Exercises:
- A) In the Jerry Williams biography, which team does he serve as assistant coach for now?
- B) Continue the Jerry Williams biography from its last sentence.

Exercise text:
#####
Jerry Williams

Winnipeg Sea Bears
- Position: Assistant coach
- League: CEBL

Personal information
- Born: January 2, 1979 (age 46) Jacksonville, Florida, U.S.
- Listed height: 6 ft 6 in (1.98 m)

Career information
- College: Cumberland College (2000–2001)
- Playing career: 2002–2008
- Coaching career: 2011–present

Career history

Playing
- 2002: Florida Sea Dragons (USBL) Free Agents Camp
- 2002–2003: Sheffield Sharks (ENG-BBL)
- 2003–2004: Scottish Rocks (ENG-BBL)
- 2004–2005: London Towers (ENG-BBL)
- 2005–2006: JDA Dijon Bourgogne (FRA-ProA)
- 2006: And1 Summer League in Jesolo (Venice) (Italy)
- 2006–2007: Jacksonville Jam (ABA)
- 2008: Jacksonville Jam (PBL)

Coaching
- 2011: All-Star Giants (AAU 2011-2011) Head Coach
- 2010–2015: Jacksonville Giants (ABA) Assistant Coach
- 2016–2021: Jacksonville Giants (ABA) Head Coach
- 2021–2024: Newfoundland Rogues Head Coach
- 2024: London Lightning Head Coach
- 2025–present: Winnipeg Sea Bears Assistant Coach

Career highlights
- All-NAIA 1st Team- 2001; British BBL Champion- 2003; British BBL Regular Season Champion- 2003; British BBL Cup Finalist- 2004; British BBL Player of the Year- 2004; ABA All-Star- 2007; 2012 ABA National Champions Jacksonville Giants Ring (assistant coach); 2013 Cumberland College Hall of Fame Inductee; 2016 ABA National Champions Jacksonville Giants Ring (Associate Head Coach); 2017 ABA National Champions Jacksonville Giants Ring (head coach); 2018 ABA National Champions Jacksonville Giants Ring (head coach); 2019 ABA National Champions Jacksonville Giants Ring (head coach); 2021 ABA National Champions Jacksonville Giants Ring (head coach); 3 Time National Coach of the Year ABA (head coach);

= Jerry Williams (basketball) =

American basketball player

Jerry Williams (born January 2, 1979) is an American former professional basketball player and current Assistant basketball coach for the Winnipeg Sea Bears of the Canadian Elite Basketball League and former head coach for the ABA Jacksonville Giants in Jacksonville, Florida (USA). He had a distinguished college and European career, and played in the ABA (ABA) for 2 seasons, from 2007–2008. He played for the ABA Jacksonville Jam. A 6'6" shooting guard/small forward from Cumberland College, he was selected to the 2007 ABA All-Star Game.
#####
Records:
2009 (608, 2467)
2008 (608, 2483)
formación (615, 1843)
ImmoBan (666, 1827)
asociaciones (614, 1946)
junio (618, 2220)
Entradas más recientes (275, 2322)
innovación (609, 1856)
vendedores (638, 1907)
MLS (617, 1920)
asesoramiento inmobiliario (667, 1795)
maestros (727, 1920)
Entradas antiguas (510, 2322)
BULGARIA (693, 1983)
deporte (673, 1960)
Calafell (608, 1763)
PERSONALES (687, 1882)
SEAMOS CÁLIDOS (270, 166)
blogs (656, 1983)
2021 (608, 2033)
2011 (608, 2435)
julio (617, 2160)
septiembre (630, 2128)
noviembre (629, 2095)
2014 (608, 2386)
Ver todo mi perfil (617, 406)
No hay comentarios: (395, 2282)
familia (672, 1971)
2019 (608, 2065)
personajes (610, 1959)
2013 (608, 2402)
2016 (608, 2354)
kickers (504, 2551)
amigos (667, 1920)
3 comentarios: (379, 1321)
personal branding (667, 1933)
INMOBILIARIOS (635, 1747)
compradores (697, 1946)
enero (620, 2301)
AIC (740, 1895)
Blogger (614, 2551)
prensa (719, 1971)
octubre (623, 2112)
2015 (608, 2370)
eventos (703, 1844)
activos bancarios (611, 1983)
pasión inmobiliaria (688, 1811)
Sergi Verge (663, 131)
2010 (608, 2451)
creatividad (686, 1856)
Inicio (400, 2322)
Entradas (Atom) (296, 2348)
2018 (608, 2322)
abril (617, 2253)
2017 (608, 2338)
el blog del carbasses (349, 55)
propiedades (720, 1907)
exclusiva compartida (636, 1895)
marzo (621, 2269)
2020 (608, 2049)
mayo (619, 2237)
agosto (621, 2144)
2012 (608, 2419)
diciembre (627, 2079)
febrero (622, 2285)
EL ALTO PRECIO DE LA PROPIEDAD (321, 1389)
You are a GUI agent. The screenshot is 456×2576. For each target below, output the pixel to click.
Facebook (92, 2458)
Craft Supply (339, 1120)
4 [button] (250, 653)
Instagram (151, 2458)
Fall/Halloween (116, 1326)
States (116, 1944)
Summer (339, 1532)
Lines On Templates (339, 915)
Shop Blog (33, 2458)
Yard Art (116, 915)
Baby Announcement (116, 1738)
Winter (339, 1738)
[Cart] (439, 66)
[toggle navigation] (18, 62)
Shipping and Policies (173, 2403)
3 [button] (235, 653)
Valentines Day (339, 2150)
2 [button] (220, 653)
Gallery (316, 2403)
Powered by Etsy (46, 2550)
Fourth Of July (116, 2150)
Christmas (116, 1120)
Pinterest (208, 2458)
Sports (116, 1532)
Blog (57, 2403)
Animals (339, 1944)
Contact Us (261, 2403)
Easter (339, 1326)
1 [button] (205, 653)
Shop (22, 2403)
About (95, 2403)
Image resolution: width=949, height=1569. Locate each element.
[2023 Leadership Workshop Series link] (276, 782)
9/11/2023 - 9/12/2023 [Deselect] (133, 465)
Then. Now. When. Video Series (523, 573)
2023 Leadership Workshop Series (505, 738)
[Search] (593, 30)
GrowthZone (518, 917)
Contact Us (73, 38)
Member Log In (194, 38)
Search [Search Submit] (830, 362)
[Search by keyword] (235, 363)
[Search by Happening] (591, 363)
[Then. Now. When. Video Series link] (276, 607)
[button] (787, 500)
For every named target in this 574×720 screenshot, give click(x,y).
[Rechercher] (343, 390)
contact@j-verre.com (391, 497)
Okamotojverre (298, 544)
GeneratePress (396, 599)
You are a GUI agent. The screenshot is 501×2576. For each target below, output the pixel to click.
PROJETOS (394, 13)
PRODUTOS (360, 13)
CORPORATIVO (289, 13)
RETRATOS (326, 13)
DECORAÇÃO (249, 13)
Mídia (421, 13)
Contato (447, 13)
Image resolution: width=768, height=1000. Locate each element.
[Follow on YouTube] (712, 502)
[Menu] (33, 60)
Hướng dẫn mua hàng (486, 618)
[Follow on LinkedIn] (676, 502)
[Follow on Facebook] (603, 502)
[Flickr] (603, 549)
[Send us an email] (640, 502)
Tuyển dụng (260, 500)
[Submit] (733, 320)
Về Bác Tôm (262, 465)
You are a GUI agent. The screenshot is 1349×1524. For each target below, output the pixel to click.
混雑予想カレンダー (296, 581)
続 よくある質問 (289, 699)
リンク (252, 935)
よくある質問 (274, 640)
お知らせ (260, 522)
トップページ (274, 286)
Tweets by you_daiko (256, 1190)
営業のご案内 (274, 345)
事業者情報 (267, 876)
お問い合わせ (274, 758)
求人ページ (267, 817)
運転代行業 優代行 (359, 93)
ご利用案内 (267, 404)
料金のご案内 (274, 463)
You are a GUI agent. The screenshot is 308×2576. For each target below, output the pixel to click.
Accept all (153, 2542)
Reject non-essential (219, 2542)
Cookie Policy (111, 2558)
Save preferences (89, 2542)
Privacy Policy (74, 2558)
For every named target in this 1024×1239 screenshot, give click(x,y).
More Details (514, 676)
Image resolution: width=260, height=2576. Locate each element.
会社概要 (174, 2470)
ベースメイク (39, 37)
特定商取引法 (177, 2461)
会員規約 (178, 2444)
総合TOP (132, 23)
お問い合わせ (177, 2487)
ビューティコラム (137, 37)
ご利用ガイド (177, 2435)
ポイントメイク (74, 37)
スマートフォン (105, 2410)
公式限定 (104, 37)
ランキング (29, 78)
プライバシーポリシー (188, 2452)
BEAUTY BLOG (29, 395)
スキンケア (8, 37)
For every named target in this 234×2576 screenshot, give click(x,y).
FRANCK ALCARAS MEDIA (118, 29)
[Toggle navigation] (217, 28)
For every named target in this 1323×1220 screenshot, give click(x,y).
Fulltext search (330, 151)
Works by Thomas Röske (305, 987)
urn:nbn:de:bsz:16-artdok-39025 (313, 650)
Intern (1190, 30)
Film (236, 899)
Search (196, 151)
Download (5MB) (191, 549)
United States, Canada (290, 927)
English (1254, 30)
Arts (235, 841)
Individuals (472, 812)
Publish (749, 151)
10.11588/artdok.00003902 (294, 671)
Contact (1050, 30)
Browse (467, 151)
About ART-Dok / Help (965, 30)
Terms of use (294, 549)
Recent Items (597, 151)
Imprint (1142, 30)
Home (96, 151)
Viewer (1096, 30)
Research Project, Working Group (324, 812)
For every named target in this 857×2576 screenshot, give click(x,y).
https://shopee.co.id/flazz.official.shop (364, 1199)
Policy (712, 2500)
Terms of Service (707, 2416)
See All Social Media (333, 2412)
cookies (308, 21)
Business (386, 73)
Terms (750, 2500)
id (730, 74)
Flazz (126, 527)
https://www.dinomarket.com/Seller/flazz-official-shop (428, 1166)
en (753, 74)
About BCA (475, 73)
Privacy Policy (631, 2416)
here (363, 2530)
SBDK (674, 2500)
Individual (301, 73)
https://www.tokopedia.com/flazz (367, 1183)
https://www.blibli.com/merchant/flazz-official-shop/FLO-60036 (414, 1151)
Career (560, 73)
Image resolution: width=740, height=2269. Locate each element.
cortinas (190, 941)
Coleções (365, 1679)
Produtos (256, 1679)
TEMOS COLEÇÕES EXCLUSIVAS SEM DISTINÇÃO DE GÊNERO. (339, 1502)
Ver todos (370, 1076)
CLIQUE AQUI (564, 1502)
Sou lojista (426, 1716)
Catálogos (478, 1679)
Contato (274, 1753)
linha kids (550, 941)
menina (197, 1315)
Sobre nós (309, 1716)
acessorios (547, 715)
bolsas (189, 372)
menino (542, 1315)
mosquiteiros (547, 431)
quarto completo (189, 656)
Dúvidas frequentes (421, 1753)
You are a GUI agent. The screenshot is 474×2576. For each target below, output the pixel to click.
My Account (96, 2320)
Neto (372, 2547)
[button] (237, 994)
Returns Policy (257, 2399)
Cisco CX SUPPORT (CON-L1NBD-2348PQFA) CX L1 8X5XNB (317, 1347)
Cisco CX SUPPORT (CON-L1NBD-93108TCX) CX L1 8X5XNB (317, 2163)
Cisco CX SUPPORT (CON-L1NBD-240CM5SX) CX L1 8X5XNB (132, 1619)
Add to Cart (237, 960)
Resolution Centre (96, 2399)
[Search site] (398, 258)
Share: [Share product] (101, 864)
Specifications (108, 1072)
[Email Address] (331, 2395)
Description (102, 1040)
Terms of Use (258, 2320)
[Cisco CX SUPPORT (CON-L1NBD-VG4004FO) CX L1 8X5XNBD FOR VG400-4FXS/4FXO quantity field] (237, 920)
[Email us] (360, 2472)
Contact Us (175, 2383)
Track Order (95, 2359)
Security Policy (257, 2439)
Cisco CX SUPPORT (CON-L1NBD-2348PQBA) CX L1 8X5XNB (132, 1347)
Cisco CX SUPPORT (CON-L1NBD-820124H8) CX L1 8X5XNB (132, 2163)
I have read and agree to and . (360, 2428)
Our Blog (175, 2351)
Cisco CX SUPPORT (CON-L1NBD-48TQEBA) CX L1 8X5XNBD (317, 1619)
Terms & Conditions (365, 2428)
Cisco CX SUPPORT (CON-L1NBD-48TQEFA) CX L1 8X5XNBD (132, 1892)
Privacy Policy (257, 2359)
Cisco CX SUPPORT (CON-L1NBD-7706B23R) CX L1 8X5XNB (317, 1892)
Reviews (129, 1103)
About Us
#####
Expected responses:
- A) The Winnipeg Sea Bears of the Canadian Elite Basketball League.

- B)
Williams is the only head coach in ABA history to win a 3-peat championship in his first 3 years as head coach. Williams also was able to 4 peat in 2021 after the season ending in 2020 due to Covid-19, where the Giants were 25 and 1 heading into the playoffs.

From 2002 to 2007, Williams played in the British Basketball League. He was named Player of the Year in 2004, after a season in which he averaged 23.3 points per game for the Scottish Rocks. Jerry's nickname is "Mouse."

He is the brother of NFL superstar Rashean Mathis of the Jacksonville Jaguars.

==Hall of Fame==
February 2013, Williams was inducted into his Cumberland College Hall of Fame.